EXTRACTED DATA Block Start
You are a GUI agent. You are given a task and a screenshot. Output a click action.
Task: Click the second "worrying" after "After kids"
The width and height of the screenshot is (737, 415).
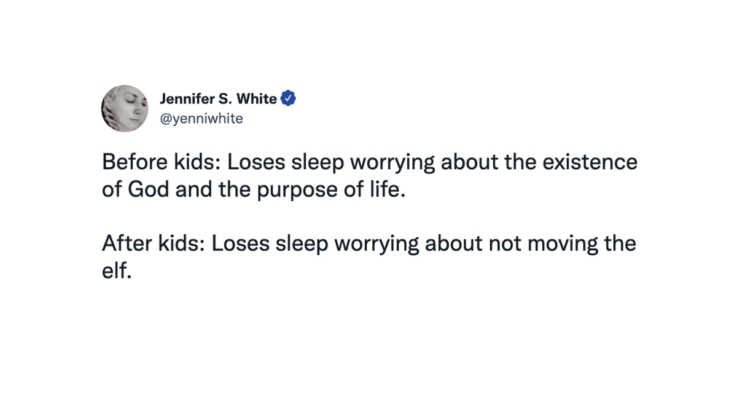[375, 243]
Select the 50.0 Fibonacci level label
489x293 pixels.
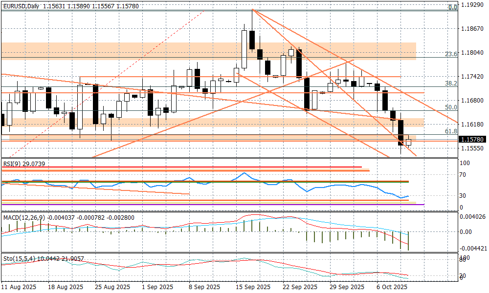coord(451,107)
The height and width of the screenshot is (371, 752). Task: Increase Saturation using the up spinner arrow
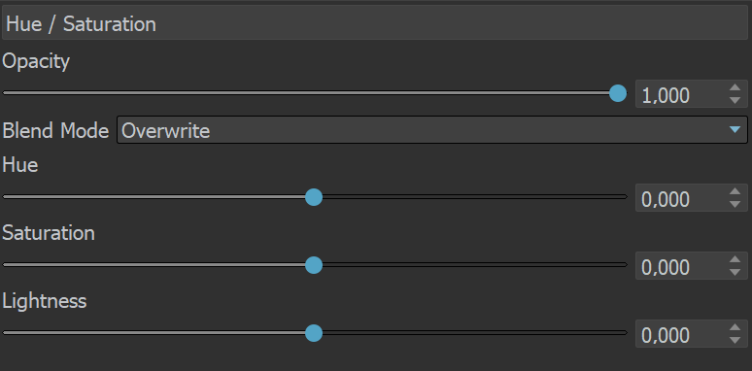[735, 259]

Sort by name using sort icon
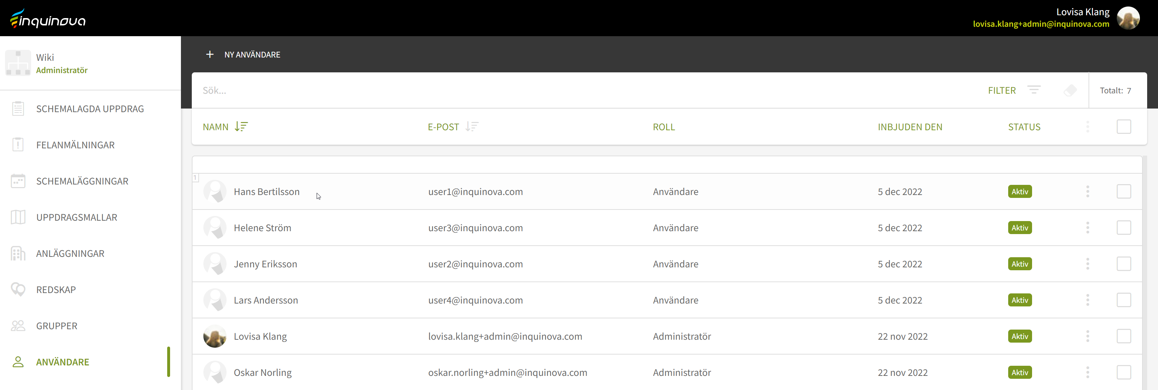(x=241, y=127)
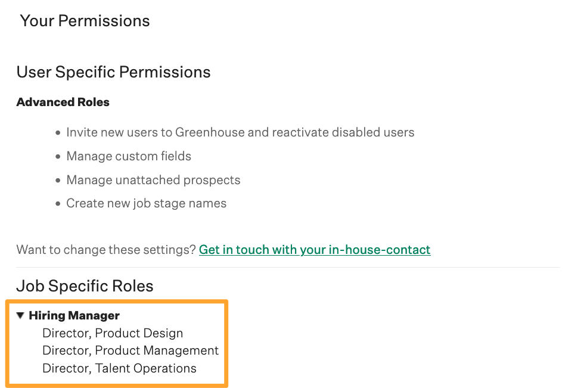
Task: Select the Manage unattached prospects permission entry
Action: [x=153, y=179]
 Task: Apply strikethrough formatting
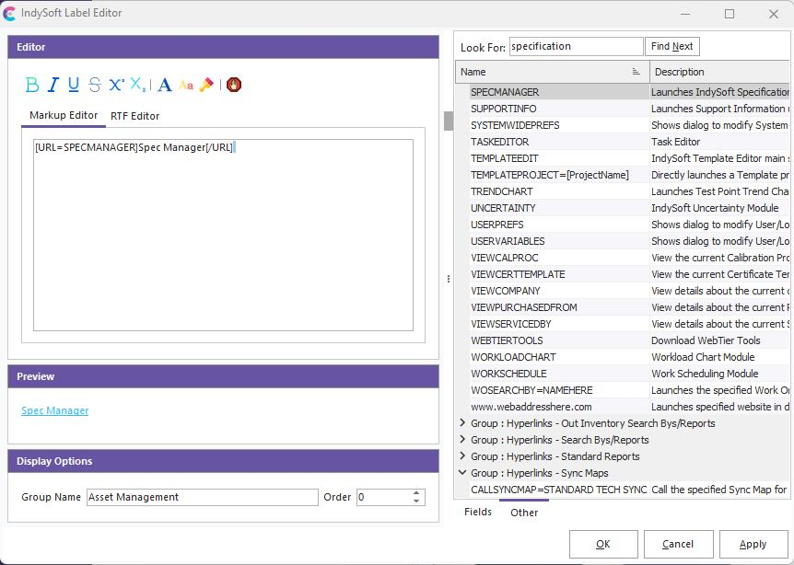coord(95,85)
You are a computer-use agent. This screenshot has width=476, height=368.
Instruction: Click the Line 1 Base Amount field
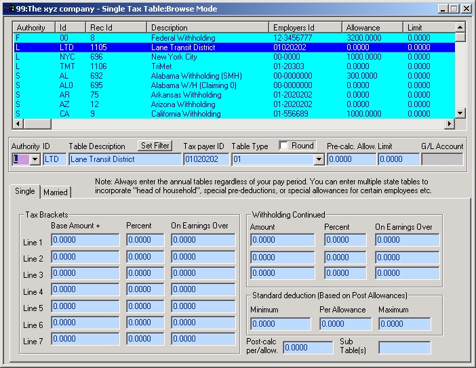point(85,240)
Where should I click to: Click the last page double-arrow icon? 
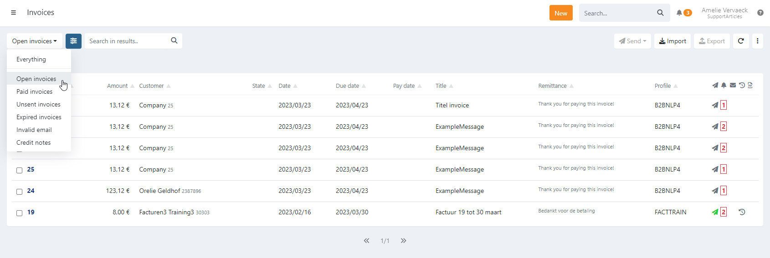(403, 241)
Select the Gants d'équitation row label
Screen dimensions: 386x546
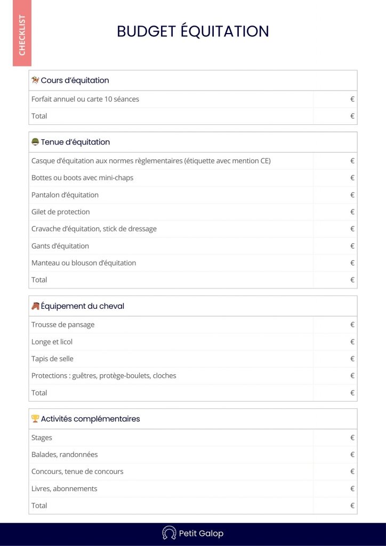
EXTRACTED DATA Block End
### ABOUT THIS EXERCISE
Which lines in the records contain the word "label"? Copy each one.

### PROBLEM SOLUTION
Select the 50.0 Fibonacci level label
Select the Gants d'équitation row label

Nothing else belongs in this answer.